KOMMUNISTISCHE PARTEI ÖSTERREICHS



“Alles war voll Blut”



Interview mit Enrico Fletzer (entnommen der Volksstimme, Nr. 31), verantwortlicher Direktor von Radio K Centrale (Bologna)

Enrico, du warst in der Nacht von Samstag auf Sonntag Augenzeuge wie Opfer des Polizeiangriffs auf die Schule Diaz und das Pressezentrum in Genua.

Ich war in dieser Nacht vom 21. auf den 22. Juli im Pressezentrum vis a vis der Diaz-Schule. In dem Gebäude befanden sich neben dem Studio von Radio Gap auch die Büros einiger Zeitungen wie Il Manifesto, und la Carta, ebenso das Indymedia-Büro und im ersten Stock waren die Rechtsanwälte der Rechtshilfe untergebracht.
Mir fällt es nicht ganz leicht, die Ereignisse dieser Nacht zu rekapitulieren, da ich noch immer ein wenig unter Schock stehe. Es begann damit, dass die Polizei gegen halb eins in der früh in das Gebäude gegenüber dem Pressezentrum eingedrungen ist.

Wer befand sich zu diesem Zeitpunkt in der Diaz-Schule?

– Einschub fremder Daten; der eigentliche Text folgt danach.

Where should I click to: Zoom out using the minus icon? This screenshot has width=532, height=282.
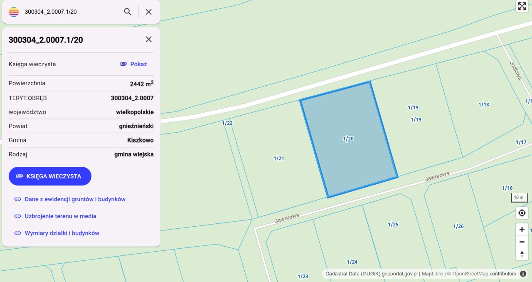(522, 242)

Die Diaz-Schule wurde von der Gemeinde als Schlafplatz für circa hundert Personen zur Verfügung gestellt. Zum Zeitpunkt des Angriffs haben dort eine nicht genau bekannte Anzahl von Leuten geschlafen. Die Leute waren nach drei Tagen Demo völlig fertig und haben so wie wir alle damit gerechnet, dass die ganze Sache nun vorüber ist. Wir konnten also vom Pressezentrum aus beobachten wie Polizei und Carabineri (Militärpolizei, untersteht dem Verteidigungsminister) mit äußerster Brutalität in die Diaz-Schule eingedrungen sind. Das ganze unter Ausschluss von Anwälten, Ärzten, nicht einmal anwesende Parlamentsabgeordnete wurden vorgelassen. Während wir also vom Gebäude vis a vis pausenlose Schreie der Massakrierten hören konnten, waren wir in ständigem telefonischen Kontakt mit der Anwaltskammer, mit der Journalistenvereingung mit Parlamentariern um Druck zu machen, damit die Polizei aufhört.

Ist die Polizei auch ins Pressezentrum eingedrungen?

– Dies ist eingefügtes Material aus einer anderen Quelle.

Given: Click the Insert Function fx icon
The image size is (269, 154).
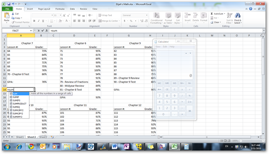Looking at the screenshot, I should point(47,31).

Das war so: Ich bin als verantwortlicher Journalist bekleidet mit dem gelben Trikot der offiziell Akreditierten und mit meinem Pesseausweis deutlich sichtbar den Polizisten entgegengegangen, um sie zu fragen, was sie von uns wollen. Die haben mich dann als Antwort gleich ins Gesicht geschlagen, sind in unser Gebäude gestürmt und mich haben sie in einen Raum gestoßen und dort weiter verprügelt. Dann haben sie so eine Art von grausamen Theater getrieben, nachdem sie den Raum verlassen haben, sind sie kurze Zeit später wiedergekommen, haben mich wieder geprügelt, schlimmer noch sie haben mich dann zu Boden geschlagen und eine Schulbank auf mich drauf geworfen. Ich habe versucht abzuwehren, so gut es ging und sie sind noch zweimal wiedergekommen, um mich zu schlagen. Beim letzten Mal haben sie nochmal eine Bank auf mich geworfen und damit ist meine Geschichte zu Ende. Ich habe sehr viele Schläge abbekommen, was später im Spital auch dokumentiert wurde. Wie ich erfahren habe, waren die einzigen, die nicht verprügelt wurden im Pressezentrum, die Leute, die sich ins Aufnahmestudio im letzten Stock geflüchtet haben. Und das auch nur deshalb, weil die Leute dort die Polizei darauf aufmerksam gemacht haben, dass alles was sie tun, live gesendet wird. Das hat die ein wenig eigeschüchtert, mehr als meine Journalistenweste. Da sind sie dann wieder weg. Außerdem haben sie alles Material, das sie finden konnten, Disketten, Videobänder und auch die gesammelten Zeugenaussagen aus den Büros der Anwälte gestohlen. Solche Szenen kannte ich bisher nur aus Dokumentationen über die Zeit der Militärdiktatur in Chile.
Eines möchte ich noch abschließend sagen: Als die Polizei drüben fertig war, mit dem Massakrieren und alle Leute festgenommen und weggeschafft hat und die Journalisten die Diaz-Schule betreten konnten, haben sich einige von ihnen angekotzt, als sie das, was nach dem Angriff über war, gesehen haben. Der Boden, die Heizkörper, die Treppen und die Wände, alles war voll Blut.